Este cuarto de siglo nos recuerda que cada descubrimiento, cada deseo y cada gesto cuentan. Que lo más importante es no perder nunca la esperanza ni la capacidad de maravillarnos ante el misterio de la vida tan preciosa.
En medio de la incertidumbre de cada día, recordamos que Dios guía nuestros pasos. Los desafíos, logros y caídas forman parte de un plan maestro admirable, que invita a confiar, a seguir adelante con fe y a vivir con propósito, conscientes de que nuestra vida trasciende lo inmediato.
Que estos 25 años nos inspiren a ser portadores de reconciliación , llamados a amar, servir y dejar una huella de bondad en cada acción.
Al entrar en 2026, nos encontramos ante un año lleno de sorpresas y oportunidades con sus retos. Es un momento para mantener la ilusión, confiar en nuestras capacidades y acompañarnos mutuamente unos a los otros dejando las espadas en la vaina.

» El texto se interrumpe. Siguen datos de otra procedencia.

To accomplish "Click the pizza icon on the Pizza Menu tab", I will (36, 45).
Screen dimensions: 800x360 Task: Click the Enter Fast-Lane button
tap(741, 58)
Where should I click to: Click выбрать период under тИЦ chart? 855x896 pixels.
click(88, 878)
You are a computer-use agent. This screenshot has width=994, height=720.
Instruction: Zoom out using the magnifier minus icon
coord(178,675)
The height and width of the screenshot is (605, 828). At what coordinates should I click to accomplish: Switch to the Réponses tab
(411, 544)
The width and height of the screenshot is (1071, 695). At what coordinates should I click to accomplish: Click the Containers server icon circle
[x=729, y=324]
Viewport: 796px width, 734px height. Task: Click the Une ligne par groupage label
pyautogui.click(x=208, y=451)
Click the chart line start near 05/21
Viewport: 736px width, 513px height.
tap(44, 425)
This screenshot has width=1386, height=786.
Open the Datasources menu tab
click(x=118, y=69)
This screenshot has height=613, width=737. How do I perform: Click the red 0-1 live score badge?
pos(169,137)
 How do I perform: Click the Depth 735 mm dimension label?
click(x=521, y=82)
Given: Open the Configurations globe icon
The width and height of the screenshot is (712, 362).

Una invitación a cuidar nuestro planeta, actuar con responsabilidad y apoyar todos los seres humanos sin discriminación , a quienes más lo necesitan, fomentando la justicia y la solidaridad.
Que cada día sea una oportunidad para crecer como personas, vivir con intención y gratitud, y enfrentar el día a día con valentía y confianza. Que podamos acercarnos a los demás, generar entendimiento y aportar respuestas a nuestras vidas y en las de quienes nos rodean.
En este 2026, recuerda que cada gesto, palabra o decisión marca la diferencia. Con apertura y compromiso, puedes transformar los obstáculos en oportunidades y la rutina diaria en un espacio de progreso maravilloso de alegría.
Y lo que cuenta no es hacer grades cosas en la vida, sino pequeñas acciones pero sinceras y llenas de verdad con un corazón agradecido. “La verdadera vida es aquella que se siente.” — Pablo d’Ors.